**What you will do**
List every row, from the one containing "The height and width of the screenshot is (736, 1024)." down to the one containing "Click the info", as a numbered list. Include both of those rows and skip any blank lines.

▼

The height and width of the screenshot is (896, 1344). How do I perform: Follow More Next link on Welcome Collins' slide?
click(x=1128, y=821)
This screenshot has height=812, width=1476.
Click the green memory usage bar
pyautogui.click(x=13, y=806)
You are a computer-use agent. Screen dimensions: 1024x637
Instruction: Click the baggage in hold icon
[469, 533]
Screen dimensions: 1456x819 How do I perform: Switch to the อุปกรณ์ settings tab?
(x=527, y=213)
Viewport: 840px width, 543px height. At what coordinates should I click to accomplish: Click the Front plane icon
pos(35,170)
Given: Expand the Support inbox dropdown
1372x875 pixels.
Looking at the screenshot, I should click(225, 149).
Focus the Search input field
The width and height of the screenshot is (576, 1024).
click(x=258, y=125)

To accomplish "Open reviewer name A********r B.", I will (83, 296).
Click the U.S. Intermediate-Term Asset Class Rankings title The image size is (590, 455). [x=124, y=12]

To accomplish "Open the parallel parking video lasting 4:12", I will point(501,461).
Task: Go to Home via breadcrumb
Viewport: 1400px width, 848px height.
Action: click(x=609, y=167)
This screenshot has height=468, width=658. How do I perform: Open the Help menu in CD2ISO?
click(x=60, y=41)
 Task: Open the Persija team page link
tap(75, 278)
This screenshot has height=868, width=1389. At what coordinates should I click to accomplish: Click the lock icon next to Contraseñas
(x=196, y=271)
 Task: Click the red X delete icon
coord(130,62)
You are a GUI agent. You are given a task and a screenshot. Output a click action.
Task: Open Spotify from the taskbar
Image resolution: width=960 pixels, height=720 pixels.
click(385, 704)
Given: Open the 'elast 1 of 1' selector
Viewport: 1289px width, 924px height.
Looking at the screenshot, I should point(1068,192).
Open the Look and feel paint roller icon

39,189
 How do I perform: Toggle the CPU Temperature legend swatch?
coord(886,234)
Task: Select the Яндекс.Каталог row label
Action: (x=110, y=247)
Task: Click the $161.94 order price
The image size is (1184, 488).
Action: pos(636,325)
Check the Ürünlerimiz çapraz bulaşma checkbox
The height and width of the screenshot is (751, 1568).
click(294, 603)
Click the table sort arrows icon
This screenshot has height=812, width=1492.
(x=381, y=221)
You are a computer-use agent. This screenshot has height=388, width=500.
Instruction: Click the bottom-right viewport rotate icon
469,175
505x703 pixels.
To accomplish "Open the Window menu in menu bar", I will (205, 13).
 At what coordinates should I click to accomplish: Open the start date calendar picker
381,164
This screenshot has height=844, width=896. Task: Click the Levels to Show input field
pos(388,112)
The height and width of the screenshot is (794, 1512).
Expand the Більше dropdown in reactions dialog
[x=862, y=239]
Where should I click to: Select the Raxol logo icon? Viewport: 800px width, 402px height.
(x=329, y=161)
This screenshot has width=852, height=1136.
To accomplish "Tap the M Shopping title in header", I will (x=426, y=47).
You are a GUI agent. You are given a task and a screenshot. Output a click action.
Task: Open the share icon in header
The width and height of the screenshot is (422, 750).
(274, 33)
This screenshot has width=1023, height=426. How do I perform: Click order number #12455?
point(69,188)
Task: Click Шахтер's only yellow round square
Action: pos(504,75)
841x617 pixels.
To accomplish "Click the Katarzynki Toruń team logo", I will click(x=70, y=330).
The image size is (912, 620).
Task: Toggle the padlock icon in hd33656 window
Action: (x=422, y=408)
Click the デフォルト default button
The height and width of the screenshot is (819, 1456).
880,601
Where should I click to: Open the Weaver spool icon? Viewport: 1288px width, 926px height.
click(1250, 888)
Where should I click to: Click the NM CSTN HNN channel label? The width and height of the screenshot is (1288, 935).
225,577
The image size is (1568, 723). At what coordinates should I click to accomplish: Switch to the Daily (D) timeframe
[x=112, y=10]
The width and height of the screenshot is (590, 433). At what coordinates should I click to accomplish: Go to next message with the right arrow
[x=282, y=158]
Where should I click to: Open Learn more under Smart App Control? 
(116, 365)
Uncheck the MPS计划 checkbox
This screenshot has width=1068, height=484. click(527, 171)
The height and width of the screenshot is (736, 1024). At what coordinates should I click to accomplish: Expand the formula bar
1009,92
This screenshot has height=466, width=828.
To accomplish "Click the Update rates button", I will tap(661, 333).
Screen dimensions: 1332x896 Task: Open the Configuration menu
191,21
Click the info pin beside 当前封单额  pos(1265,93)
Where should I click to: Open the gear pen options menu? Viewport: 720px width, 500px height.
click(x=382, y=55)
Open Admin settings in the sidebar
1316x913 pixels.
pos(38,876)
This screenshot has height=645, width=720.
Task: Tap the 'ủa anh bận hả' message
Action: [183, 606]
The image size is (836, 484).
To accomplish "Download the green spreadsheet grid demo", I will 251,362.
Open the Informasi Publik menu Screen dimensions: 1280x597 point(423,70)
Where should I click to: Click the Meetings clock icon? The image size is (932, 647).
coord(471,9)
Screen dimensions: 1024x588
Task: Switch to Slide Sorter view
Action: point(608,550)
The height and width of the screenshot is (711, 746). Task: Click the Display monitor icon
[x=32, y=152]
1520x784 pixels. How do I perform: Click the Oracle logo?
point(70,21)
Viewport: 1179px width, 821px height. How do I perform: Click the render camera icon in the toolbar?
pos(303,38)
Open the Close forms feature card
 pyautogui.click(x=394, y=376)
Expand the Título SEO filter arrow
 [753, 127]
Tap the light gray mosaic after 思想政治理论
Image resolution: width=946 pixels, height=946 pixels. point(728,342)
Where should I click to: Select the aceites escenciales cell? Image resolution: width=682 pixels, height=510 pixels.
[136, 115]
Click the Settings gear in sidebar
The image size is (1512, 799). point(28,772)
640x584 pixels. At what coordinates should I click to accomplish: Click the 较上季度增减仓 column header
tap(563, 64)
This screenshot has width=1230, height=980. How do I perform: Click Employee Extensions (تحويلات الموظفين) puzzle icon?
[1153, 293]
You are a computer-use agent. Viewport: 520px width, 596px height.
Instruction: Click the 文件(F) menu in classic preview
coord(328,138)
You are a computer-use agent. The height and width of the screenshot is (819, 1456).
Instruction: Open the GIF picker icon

▲

**Answer to this exercise**
1. The height and width of the screenshot is (736, 1024). At what coordinates should I click to accomplish: Expand the formula bar
2. 1009,92
3. This screenshot has height=466, width=828.
4. To accomplish "Click the Update rates button", I will tap(661, 333).
5. Screen dimensions: 1332x896 Task: Open the Configuration menu
6. 191,21
7. Click the info pin beside 当前封单额  pos(1265,93)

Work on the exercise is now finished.